• **Quoted text**
Introduction to Continuum Mechanics, 3rd ed.

* The index is only five pages long! It's missing absolutely essential entries like: coordinates, e-delta identity, invariants, gradient, velocity, velocity gradient, Stoke's theorem, and thermodynamics. The index is also missing several other terms (such as pseudo stress vector) that students would need to look up because they appear in the exercises.

* The reference list is anemic -- a rich and well-developed field like continuum mechanics deserves more than just 19 supplemental resources. Omission of Mase and Mase is unfortunate because those authors have greatly contributed to continuum mechanics texts for beginners.

Naturally, any introductory book on a complicated topic will, at times, provide the reader with some key equations without providing a proof. However, whenever a proof is omitted, the reader should AT LEAST be told where the proof can be found. For example, this textbook cites the conditions of compatibility for finite deformation without stating any reference book or journal article where the advanced reader (who, by this point, has learned to doubt the typesetting skills of these authors) can go to double check the equations.

• **Provided records**
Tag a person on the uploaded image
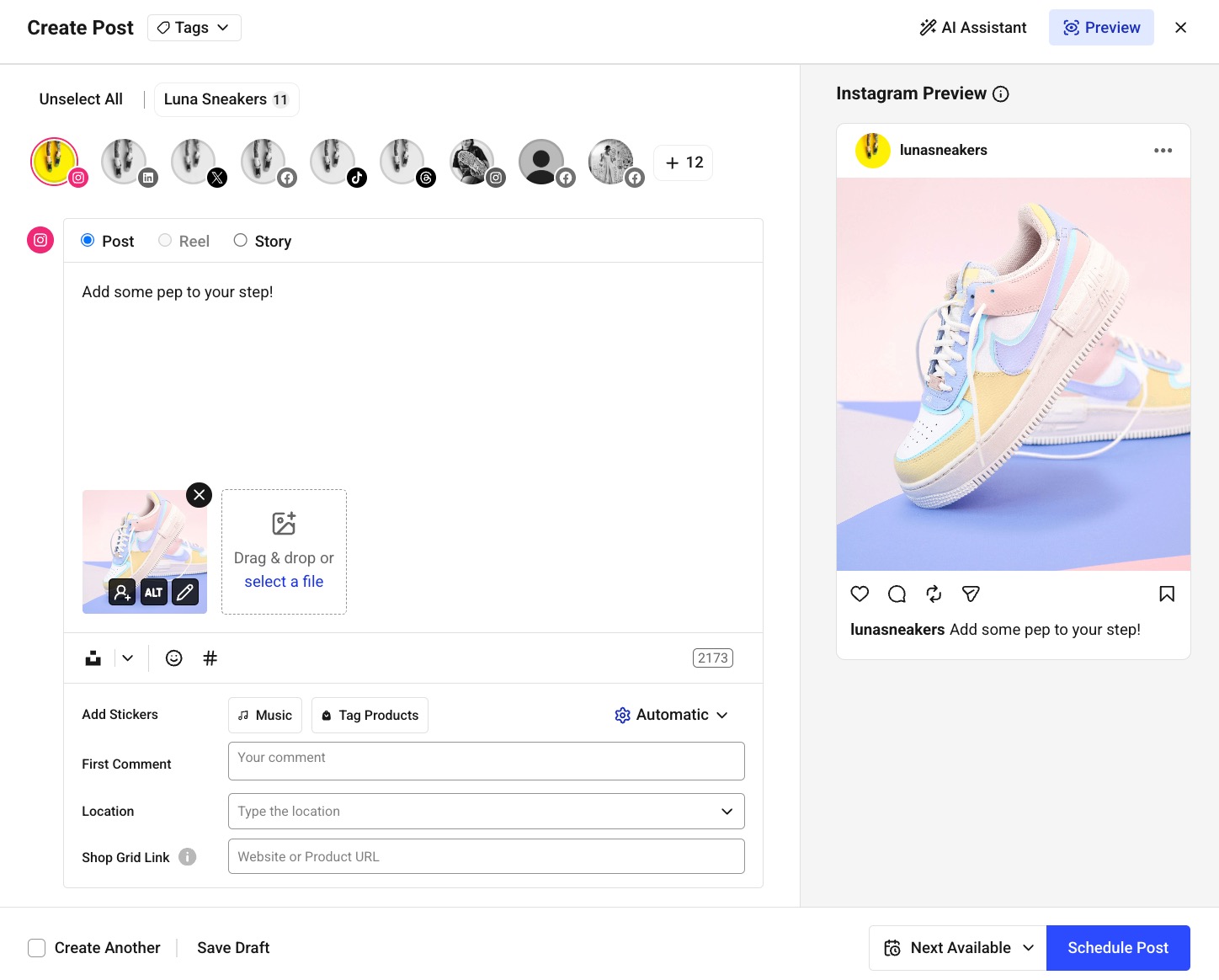tap(121, 592)

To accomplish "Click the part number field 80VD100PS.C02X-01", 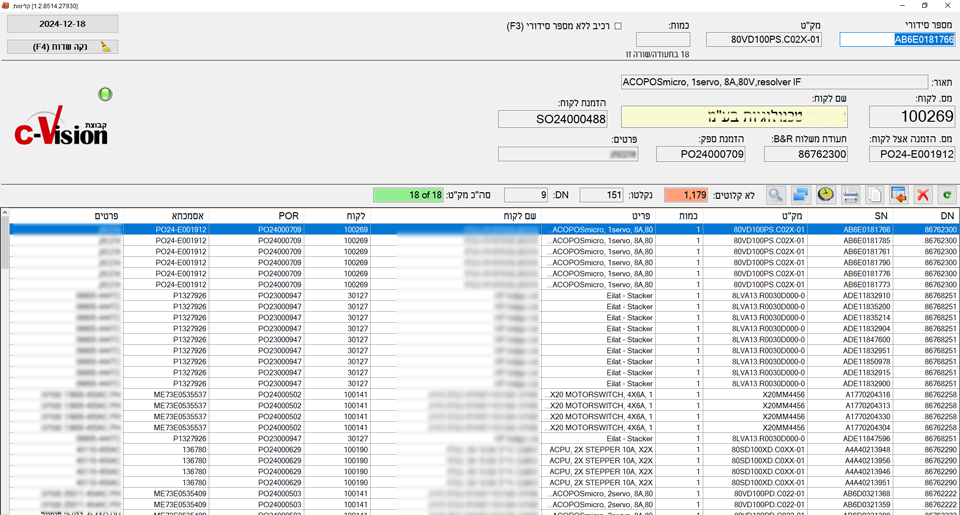I will point(764,40).
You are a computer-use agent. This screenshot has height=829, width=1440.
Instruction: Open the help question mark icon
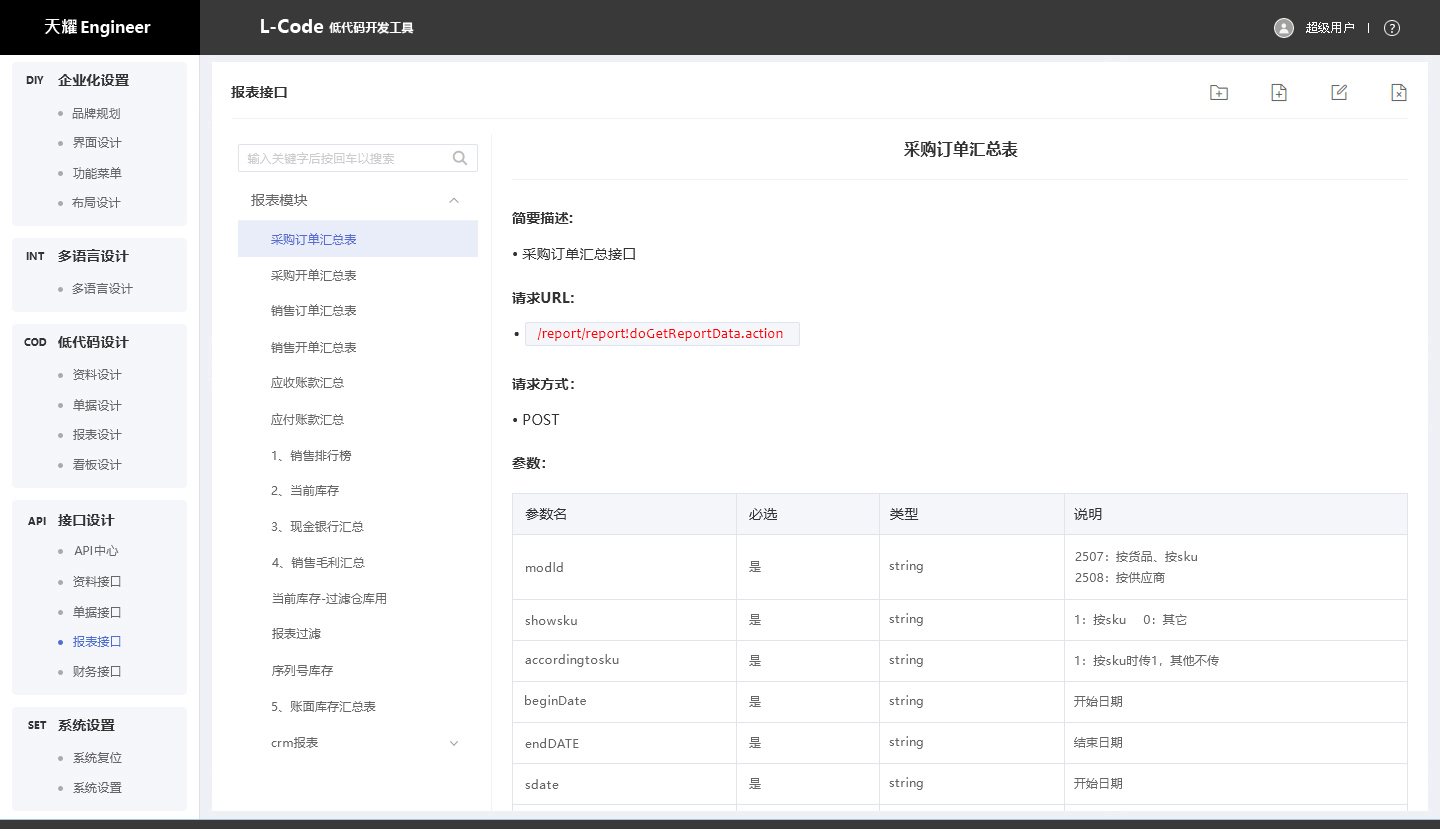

• **The tasks**
(a) According to the textbook review, how many supplemental resources does the book's reference list contain?
(b) Go on with the textbook review from its last sentence.
The material plays no part here.

• **Final answers**
(a) It contains 19 supplemental resources.

(b)
* Discussion of the physical meanings of various strain measures is inexcusably fouled up. In the paragraph above eq 3.24.4, the cross-reference to eq. 3.25.2 should instead point to 3.24.2. Two equations below eq 3.26.8, the denominator is missing a factor of 2 and wrongly uses S instead of s). One equation above eq 3.26.9a, there should NOT be a 1 in the first term on the right hand side. Incidentally, the fact that these authors give equation numbers only for the equations that THEY themselves cross-reference is frustrating. OTHER PEOPLE might want to point to equations in this book -- having to say "the equation two lines below the authors' numbered equation" is awkward.

* In the section on transformation laws, eq. iii should NOT have a prime on b.

* The solution to exercise 7.8 (b) is missing a factor of 3 (probably other solutions are wrong too).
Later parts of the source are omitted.